L’Espagne est une monarchie issue directement du franquisme, avec une démocratisation inégale concernant un nombre très important d’aspects. La revendication indépendantiste catalane naît de ce terreau et la condamnation très lourde à la prison des indépendantistes modérés ayant organisé un « référendum » a mis le feu aux poudres.

Le monde connaît des contradictions qui, vues de l’extérieur, semblent étranges. Ainsi, la ville de Santiago du Chili connaît de violentes émeutes et est désormais sous le statut de l’état d’urgence. Pourquoi tout cela ? Car le ticket de métro a augmenté de 4 centimes d’euro, pour passer 1,04 euros. C’est évidemment un déclencheur de quelque chose de plus profond.

Il en va de même pour la Catalogne où grosso modo la moitié du pays est pour l’indépendance, l’autre moitié contre. Vendredi, la fameuse Sagrada Familia a ainsi été fermée aux touristes suite à un blocage par un groupe dénommé « Pique-nique pour la République ». Comme on le voit, cela concerne bien plus qu’une simple question d’indépendance, il y a là une dimension politique.

C’est ce qui provoque les troubles en Catalogne concernant des questions politiques, sociales, culturelles, idéologiques, dans un grand mélange datant de la guerre d’Espagne. Ce n’est pas pour rien que la personne qui a été condamné le plus lourdement pour l’organisation du référendum sur l’indépendance est Oriol Junqueras. C’est l’ex-vice-président de la Catalogne, dirigeant du parti Gauche républicaine de Catalogne (ERC). Il a écopé de 13 ans de prison pour sédition et détournement de fonds public.

Ce n’est pas pour rien non plus qu’en réaction aux condamnations, il y a eu vendredi une grève générale chez Seat, dans le port et dans la chaîne de supermarché Bonpreu. Il y a une profonde dimension ouvrière dans cette agitation.

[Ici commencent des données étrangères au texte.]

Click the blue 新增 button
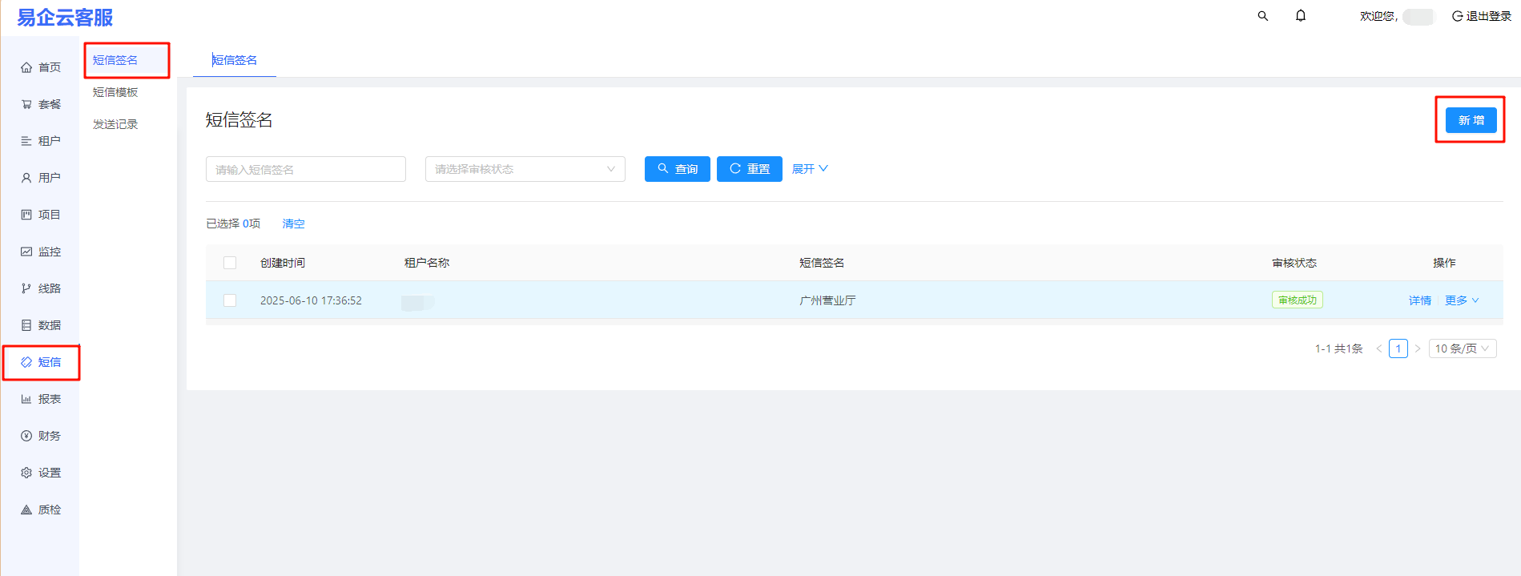The height and width of the screenshot is (576, 1521). coord(1471,120)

L’opposition au centralisme de Madrid relève d’une démarche républicaine fédéraliste tout à fait assumée dans la vraie Gauche, que les socialistes du PSOE ont quitté depuis longtemps. Il existe une grande scène d’agitation pro-républicaine (anti-monarchiste), sur une base de gauche, allant bien au-delà de la question catalane et allant d’écologistes alternatifs aux communistes illégalistes historiquement liés au PCE(r) clandestin.

Mais pour la question catalane directement, il y a également une enchevêtrement avec la bourgeoisie catalane, qui joue la carte de l’égoïsme en utilisant la fibre nationaliste. La bourgeoisie catalane veut profiter seule de 7,6 millions d’habitants, 20 % du PIB espagnol, de la grande métropole qu’est Barcelone. La Catalogne est un bastion capitaliste et une plaque tournante de la « mondialisation ».

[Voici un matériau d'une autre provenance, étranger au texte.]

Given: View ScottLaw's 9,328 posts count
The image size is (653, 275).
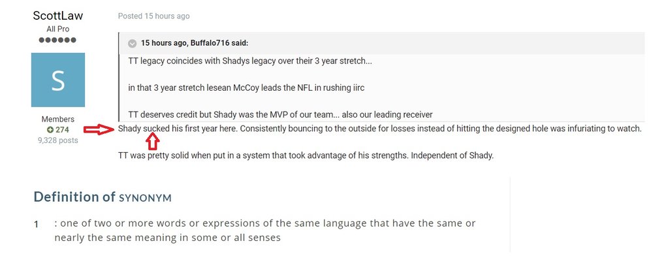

Il n’est pas bien difficile de voir comment cela donne des ailes « anticapitalistes » aux nationalistes centralisateurs, comment cela provoque des rancœurs en Espagne. D’où la brutalité et le caractère large des condamnations que l’État a pu mettre en place, de par le vaste espace existant politiquement pour cela en Espagne.

Jordi Sànchez et Jordi Cuixart, de la scène associative, ont été condamnés à neuf ans de prison ; cinq personnes ayant été ministre d’Oriol Junqueras ont été condamnées à des peines allant de 10,5 à 12 ans de prison et l’ex-présidente du parlement régional, Carme Forcadell, à 11 ans. Trois autres personnes ont pris des amendes.

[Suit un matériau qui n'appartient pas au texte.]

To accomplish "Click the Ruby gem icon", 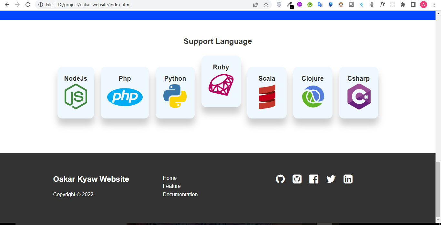I will pyautogui.click(x=221, y=85).
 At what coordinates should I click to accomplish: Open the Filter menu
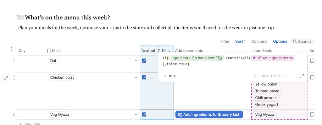click(x=225, y=41)
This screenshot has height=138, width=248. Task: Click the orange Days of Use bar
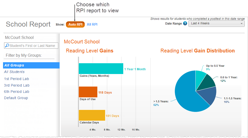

C’est un avertissement clair à la bourgeoisie catalane. Cela dit : l’armée est la garante de l’unité du pays et jamais la Catalogne n’aura son indépendance, point final. L’acte d’accusation fait d’ailleurs 493 pages, histoire de bien montrer que l’État gère tout comme il l’entend.

On comprend donc que plus 500 000 personnes aient manifesté à Barcelone vendredi, alors que les heurts avec la police durent depuis le 14 octobre, avec 600 blessés. Il y a des raisons objectives de se révolter contre le régime. Mais le fait que cela soit fait par l’intermédiaire du prisme nationaliste est une faiblesse impliquant une défaite inévitable. Il n’existe pas de « nationalisme de gauche », il n’existe qu’une Gauche avec des revendications nationales-démocratiques. Il n’en a jamais été autrement.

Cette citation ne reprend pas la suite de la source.